Ces termes s’appliquent au programme automnal mais aussi au rapport à l’histoire de la danse de la compagnie depuis les directions de Françoise Adret, Yorgos Loukos et Julie Guilbert. Le legs étant ici double : celui du classique (du baroque revisité) incarné par Jiří Kylián, avec son emblématique Bella Figura (1995) et du postmoderne propre à Trisha Brown et à sa pièce de 1983, Set and Reset, rebaptisée Set and Reset / Reset lors de sa mise à jour en 2005 par l’Opéra des gones.

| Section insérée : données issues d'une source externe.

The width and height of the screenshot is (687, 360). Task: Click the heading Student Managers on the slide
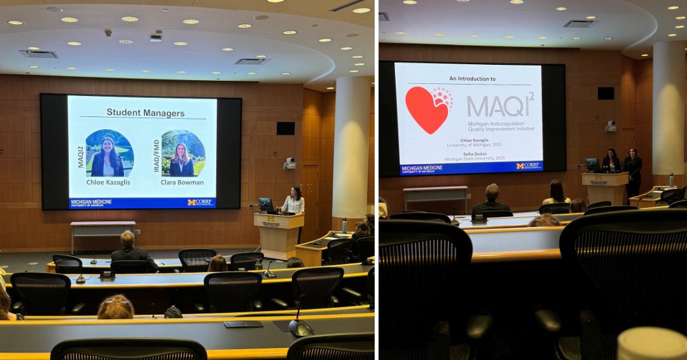[145, 113]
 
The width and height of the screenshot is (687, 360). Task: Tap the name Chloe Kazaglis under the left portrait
[109, 182]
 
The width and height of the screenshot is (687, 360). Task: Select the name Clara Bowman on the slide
[183, 182]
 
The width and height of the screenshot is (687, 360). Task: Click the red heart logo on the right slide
[427, 109]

Le renouveau venant, une fois encore, de Belgique, avec le solo stupéfiant signé Jan Martens, Period Piece (2020) interprété par sa créatrice, la virtuose Kristina Bentz.

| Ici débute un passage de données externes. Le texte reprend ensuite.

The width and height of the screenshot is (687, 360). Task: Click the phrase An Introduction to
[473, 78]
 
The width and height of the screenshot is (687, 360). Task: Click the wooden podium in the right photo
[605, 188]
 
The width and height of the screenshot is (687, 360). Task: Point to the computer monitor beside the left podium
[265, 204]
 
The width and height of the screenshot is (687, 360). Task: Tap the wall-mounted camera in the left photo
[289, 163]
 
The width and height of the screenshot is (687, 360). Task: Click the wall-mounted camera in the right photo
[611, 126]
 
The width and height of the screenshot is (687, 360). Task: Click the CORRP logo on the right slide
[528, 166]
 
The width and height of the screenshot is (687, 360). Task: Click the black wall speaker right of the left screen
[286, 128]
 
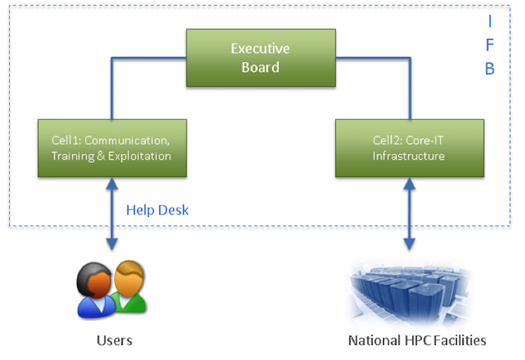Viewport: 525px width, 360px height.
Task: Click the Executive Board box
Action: coord(261,58)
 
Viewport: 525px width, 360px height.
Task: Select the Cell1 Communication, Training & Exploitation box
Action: coord(112,148)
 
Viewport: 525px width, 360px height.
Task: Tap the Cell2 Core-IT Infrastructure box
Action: coord(410,148)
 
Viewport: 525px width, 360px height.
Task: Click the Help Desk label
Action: coord(158,210)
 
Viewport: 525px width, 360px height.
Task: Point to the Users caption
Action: coord(115,340)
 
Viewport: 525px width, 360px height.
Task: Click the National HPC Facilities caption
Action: coord(417,340)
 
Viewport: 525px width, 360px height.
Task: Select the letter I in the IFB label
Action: coord(490,21)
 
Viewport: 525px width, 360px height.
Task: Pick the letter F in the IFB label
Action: coord(490,45)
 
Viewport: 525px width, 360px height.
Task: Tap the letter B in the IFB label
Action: coord(490,69)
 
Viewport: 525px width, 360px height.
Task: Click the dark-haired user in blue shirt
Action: coord(95,291)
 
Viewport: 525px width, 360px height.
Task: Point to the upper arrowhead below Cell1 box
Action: coord(112,184)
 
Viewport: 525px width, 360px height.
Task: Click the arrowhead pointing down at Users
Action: coord(112,244)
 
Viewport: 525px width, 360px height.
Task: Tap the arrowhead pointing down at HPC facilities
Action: coord(410,244)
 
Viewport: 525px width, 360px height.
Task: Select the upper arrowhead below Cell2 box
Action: coord(410,184)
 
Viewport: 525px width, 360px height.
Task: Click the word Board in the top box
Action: coord(260,68)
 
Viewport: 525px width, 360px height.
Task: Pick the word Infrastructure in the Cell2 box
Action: coord(409,156)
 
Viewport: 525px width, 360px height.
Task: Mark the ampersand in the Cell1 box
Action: coord(100,156)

Pour des raisons techniques, probablement, l’ordre de passage des œuvres a été changé depuis les premières annonces du programme. Et il est vrai que, malgré l’année de son homologation, le ballet de Kylián, qui aurait dû passer en premier, donne la sensation de dater bien plus que celui de Brown. Ce n’est pas qu’une question de style ou de genre chorégraphique. Tout est impec dans la structure de la pièce, dans son écriture (comme on dit aujourd’hui), dans les variations, les duos, les pas, les portés, les sauts, les enchaînements. Tout est plaisant à l’oreille, de Lukas Foss à Torelli, en passant par Pergolèse, Marcello et Vivaldi. Paradoxalement, c’est la mise en scène qui a un côté vieillot, avec ce clair-obscur dominant, ce long jeu de cache-cache avec le rideau, les effets Laterna magika, le spectacle commencé avant l’arrivée du public…

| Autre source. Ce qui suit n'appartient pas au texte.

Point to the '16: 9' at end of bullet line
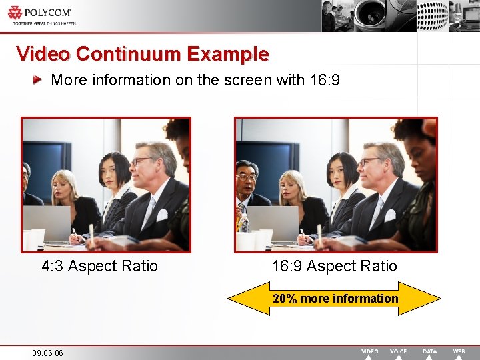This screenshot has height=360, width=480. pos(326,81)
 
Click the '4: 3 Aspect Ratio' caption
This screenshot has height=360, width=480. pos(99,267)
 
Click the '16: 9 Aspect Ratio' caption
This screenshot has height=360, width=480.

Tel n’est pas le cas de la nouvelle version de Set and Reset. Toute théâtralité a été revue et corrigée. L’accessoire a été laissé au vestiaire, aussi bien la vidéo, qui eut son (quart d’) heure de gloire dans les années 80, que les pendillons (ou pendrillons) prévus au départ par l’auteur de l’idée, Robert Rauscheberg, ici remplacés par de simples panonceaux en dur disposés de part et d’autre du plateau. De même, les costumes ont été allégés, mis au goût du jour, débabaïsés. Enfin, ou, plutôt, au début, il y a cette belle et double sculpture mobile schlemmérienne conçue par Michael Meyers (deux sabliers mappés en fil d’acier) surplombant la scène, dont on fera peu usage mais qui matérialise l’espace-temps de la danse en général et de Trisha Brown plus particulièrement : la finesse, l’épure, la délicatesse, la fugacité.
Comme le précise le programme de la soirée signé Raphaëlle Blin, Jan Martens a voulu mêler danse à l’ancienne et nouveaux horizons chorégraphiques. Ce qu’il a formidablement réalisé puisque la prestation obtenue de la soliste est une démo multigenre qui enchaîne, en moins de temps qu’il ne faut pour l’écrire, voltes, sauts, manèges classiques, demi et trois-quarts de pointes, séquences en chaussettes puis les pieds nus, cris suraigus destinés à marquer les temps forts, les pauses musicales, les poses corporelles, à se soulager et/ou à se surmotiver, comme au bon vieux temps du chahut – celui du french cancan. Sur la pompe musicale de Górecki diffusée à fond la caisse, Kristina Bentz et ses doublures, Eleonora Campello et Kaine Ward, ont pour rude tâche de remplacer en solo la troupe entière. Mission impossible mais bel et bien accomplie.